Hope this helps. Thanks,
Paul
cstrahm
04-13-2002, 10:27 PM
My guess is you have some sort of bug in your code. You've got enough things going on that there is no way I can tell you what is wrong without seeing the whole picture. That's hard to do without being there.
I would suggest that you start with a very low order ultra simple coef set that you can track the operations through yourself step by step. With sine lookup tables etc. there are plenty of locations for errors.
It sounds like you are making a digital IIR eq. If so, there is already a IIR Equalizer design dialog which will give you your table of coefs vs. parameter sweeps.

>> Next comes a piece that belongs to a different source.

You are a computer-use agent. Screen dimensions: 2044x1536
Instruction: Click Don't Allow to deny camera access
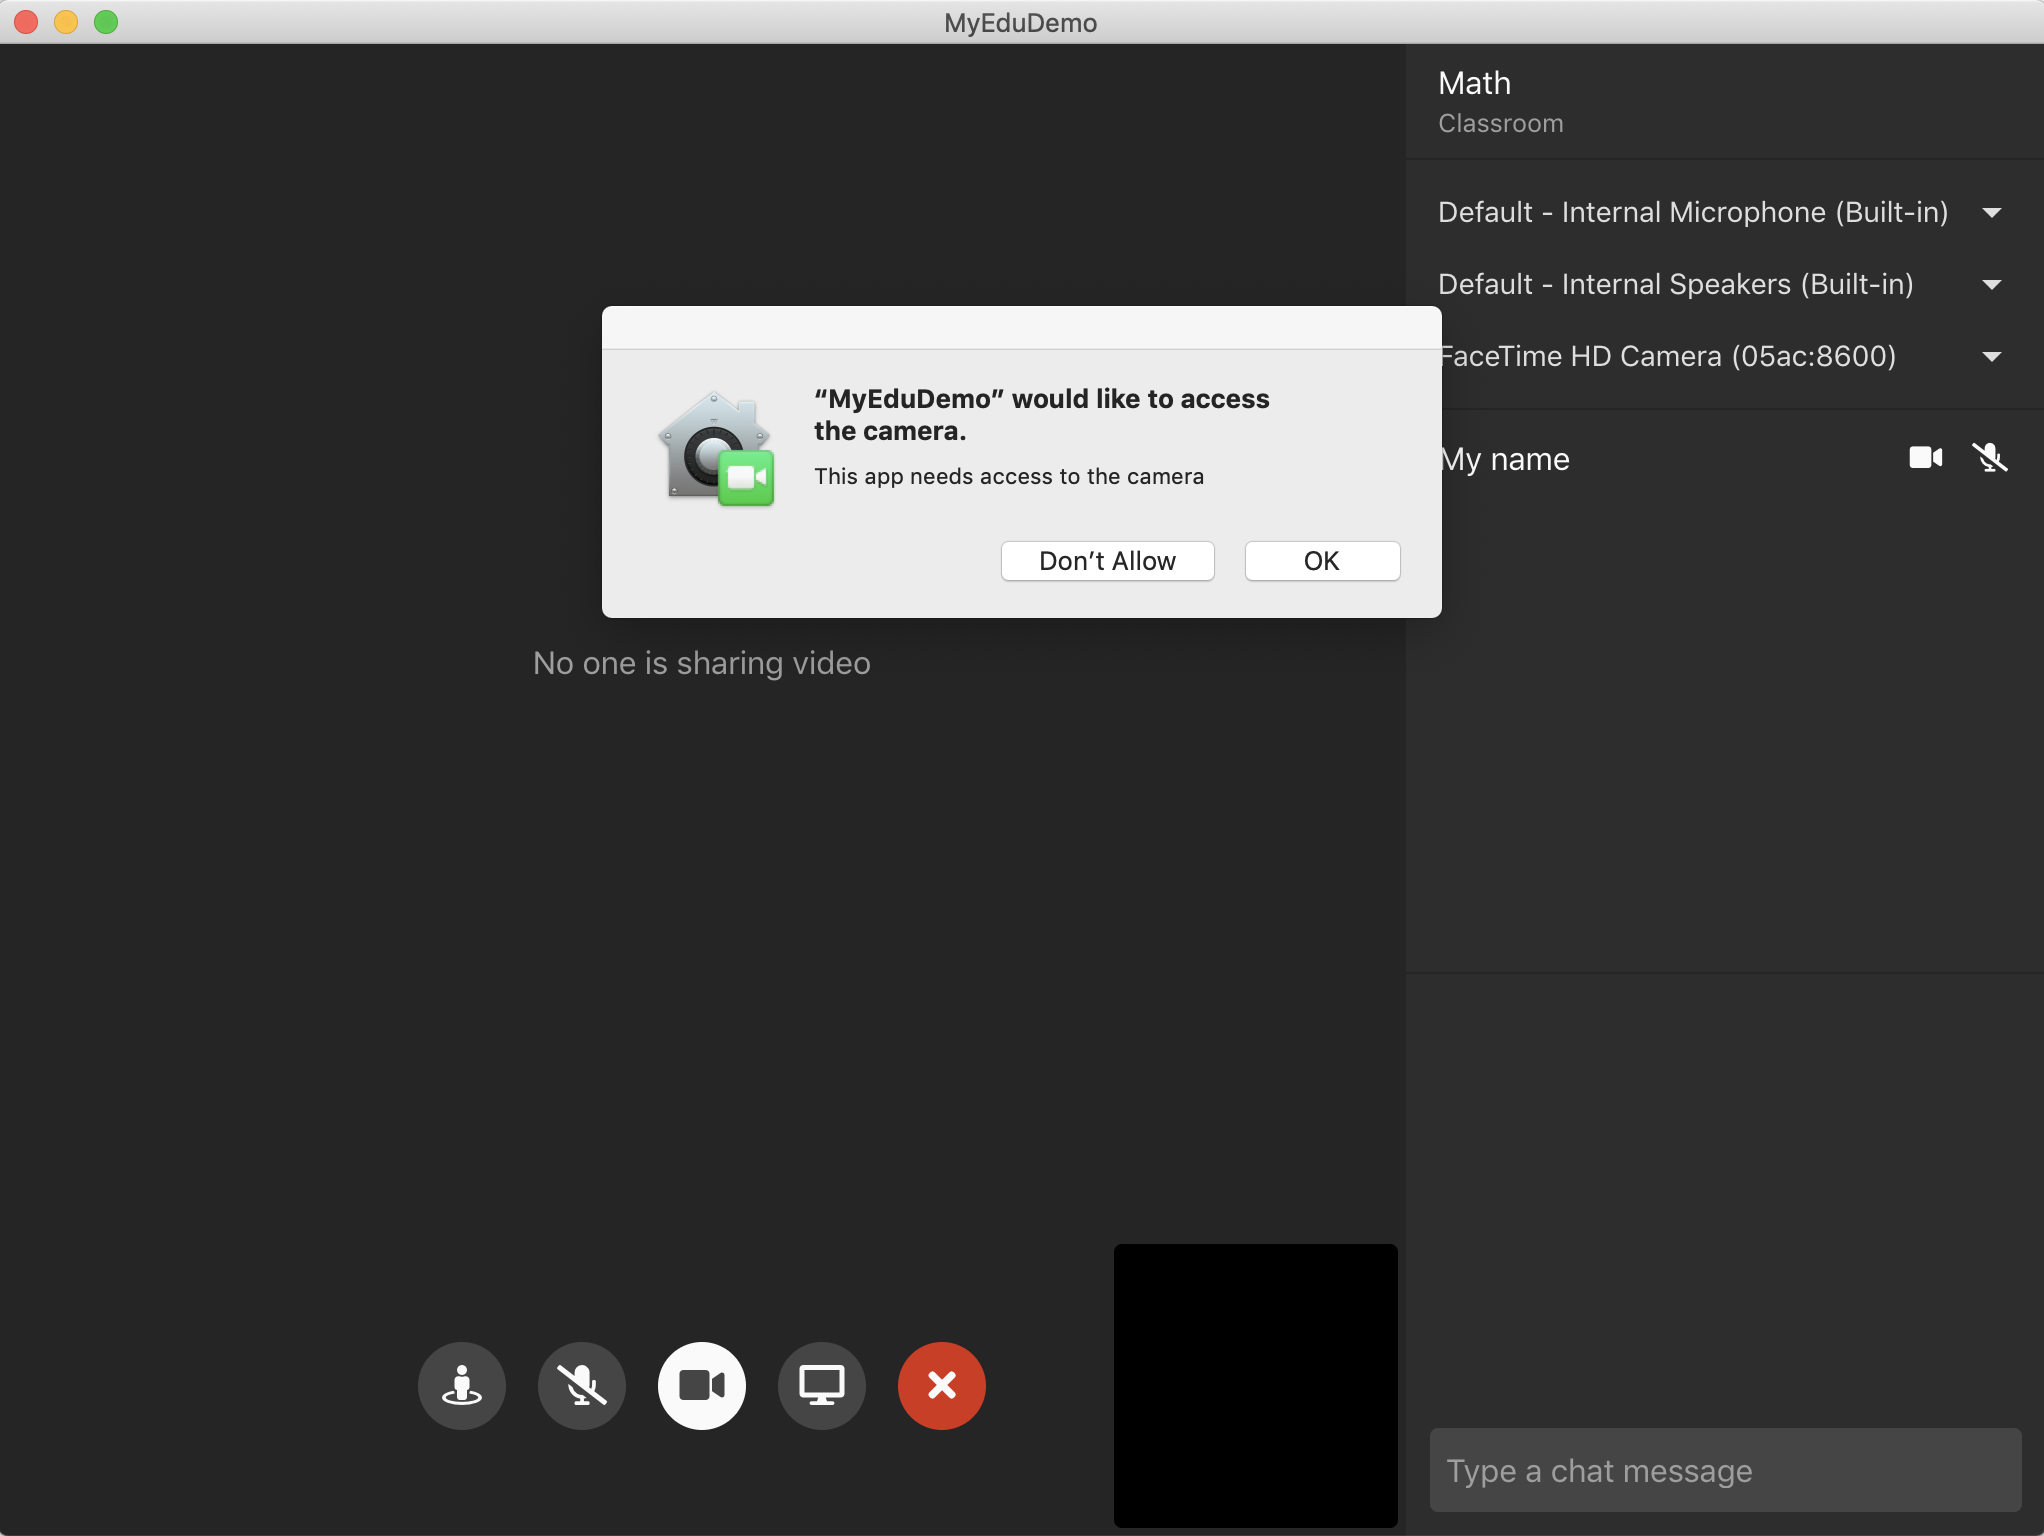pyautogui.click(x=1107, y=558)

Some of your statements didn't sound quite right. It would be useful to check your coefs with what is produced from the EQ dialog result tables.
Sorry I can't be more help.
Douglas Marsh
04-14-2002, 09:45 AM
I couldn't tell you if the routines are correct or not. I would have to see a book or the math from a verified source before I can tell if the translation into 'C'/'C++' is correct.
I do have a question as to resolution/detail... Is a 32-bit (IEEE?) float(-ing) number fine enough?
Assuming math is correct, everything 'C'/'C++' looks good. No mixing numeric types so no casting problems. Casting problems occur with the compiler tries to optimize the code based on numeric type (adding an integer to a floating point number for example, this got me a few times with older compilers, MIX C anyone? I now perfer GNU C/C++).
The only thing that stands out is the way the function has been prologed. Why are you not passing a0-a5,b1,b2,b4,b5,m0-m5? I assume these are globals that never change, all except m1-m5 in the first approach and m0-m5 in the second approach.
You may want to disable compiler optimization or (depending on compiler) look at the output in assembler (with 'C' source comments). GNU compiler is -O0 if I remember correctly.
I suspect one of two things: compiler error, or code / math "translation" error (human).
P.S. Did you prime the loop / global vars before calling these functions?
--Doug
Paul Swearingen
04-14-2002, 11:32 AM
Hi Doug,
Thanks for replying.
I preset the coefs, beforehand and they are
global and don't change, for each filter type.
The real code uses arrays, internally, so each filter simply has an index to refer to it.
And yes, I clear out the working memory before it's used.
I'll look into the compiler optimization issue...
I'm using the latest Code Warrior development
system.
Thanks for your input,
Paul
cstrahm
04-14-2002, 04:48 PM
Glad you found the bug. Sometimes it's the simplest things that are easiest to overlook.